• EXCERPTED RECORDS:

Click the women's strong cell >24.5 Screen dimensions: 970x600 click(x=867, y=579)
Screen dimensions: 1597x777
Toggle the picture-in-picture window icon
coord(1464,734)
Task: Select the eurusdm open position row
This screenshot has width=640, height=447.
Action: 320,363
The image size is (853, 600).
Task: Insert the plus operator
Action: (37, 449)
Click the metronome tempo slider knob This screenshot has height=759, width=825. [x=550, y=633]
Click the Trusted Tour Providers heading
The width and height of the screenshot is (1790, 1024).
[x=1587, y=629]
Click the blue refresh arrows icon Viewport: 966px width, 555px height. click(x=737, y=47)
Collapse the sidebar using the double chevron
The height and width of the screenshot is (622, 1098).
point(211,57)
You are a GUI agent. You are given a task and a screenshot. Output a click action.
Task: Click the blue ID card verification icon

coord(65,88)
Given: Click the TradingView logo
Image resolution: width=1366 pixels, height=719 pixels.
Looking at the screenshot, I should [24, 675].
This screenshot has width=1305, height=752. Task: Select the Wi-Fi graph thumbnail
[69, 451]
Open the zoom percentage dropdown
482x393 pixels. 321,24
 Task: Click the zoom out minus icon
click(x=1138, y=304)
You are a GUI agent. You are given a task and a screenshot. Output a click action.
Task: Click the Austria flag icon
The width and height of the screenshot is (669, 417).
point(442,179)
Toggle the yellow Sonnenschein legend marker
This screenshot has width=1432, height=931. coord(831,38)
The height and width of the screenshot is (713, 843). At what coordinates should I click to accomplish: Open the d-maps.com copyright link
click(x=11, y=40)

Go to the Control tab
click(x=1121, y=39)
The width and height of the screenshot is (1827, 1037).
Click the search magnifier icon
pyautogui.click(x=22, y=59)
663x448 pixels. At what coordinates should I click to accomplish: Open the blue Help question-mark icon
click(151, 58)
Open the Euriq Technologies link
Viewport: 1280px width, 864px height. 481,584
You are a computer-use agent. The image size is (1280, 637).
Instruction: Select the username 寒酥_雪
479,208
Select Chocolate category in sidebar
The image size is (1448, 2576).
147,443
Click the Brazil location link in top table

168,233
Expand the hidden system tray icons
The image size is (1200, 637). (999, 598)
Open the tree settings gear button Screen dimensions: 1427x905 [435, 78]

• TASK TO COMPLETE: Look above for the line that contains "Click the blue refresh". That line and every line after it through the end of the data must be written out exactly, with nothing else.

• TASK RESPONSE:
Click the blue refresh arrows icon Viewport: 966px width, 555px height. click(x=737, y=47)
Collapse the sidebar using the double chevron
The height and width of the screenshot is (622, 1098).
point(211,57)
You are a GUI agent. You are given a task and a screenshot. Output a click action.
Task: Click the blue ID card verification icon

coord(65,88)
Given: Click the TradingView logo
Image resolution: width=1366 pixels, height=719 pixels.
Looking at the screenshot, I should [24, 675].
This screenshot has width=1305, height=752. Task: Select the Wi-Fi graph thumbnail
[69, 451]
Open the zoom percentage dropdown
482x393 pixels. 321,24
 Task: Click the zoom out minus icon
click(x=1138, y=304)
You are a GUI agent. You are given a task and a screenshot. Output a click action.
Task: Click the Austria flag icon
The width and height of the screenshot is (669, 417).
point(442,179)
Toggle the yellow Sonnenschein legend marker
This screenshot has width=1432, height=931. coord(831,38)
The height and width of the screenshot is (713, 843). At what coordinates should I click to accomplish: Open the d-maps.com copyright link
click(x=11, y=40)

Go to the Control tab
click(x=1121, y=39)
The width and height of the screenshot is (1827, 1037).
Click the search magnifier icon
pyautogui.click(x=22, y=59)
663x448 pixels. At what coordinates should I click to accomplish: Open the blue Help question-mark icon
click(151, 58)
Open the Euriq Technologies link
Viewport: 1280px width, 864px height. 481,584
You are a computer-use agent. The image size is (1280, 637).
Instruction: Select the username 寒酥_雪
479,208
Select Chocolate category in sidebar
The image size is (1448, 2576).
147,443
Click the Brazil location link in top table

168,233
Expand the hidden system tray icons
The image size is (1200, 637). (999, 598)
Open the tree settings gear button Screen dimensions: 1427x905 [435, 78]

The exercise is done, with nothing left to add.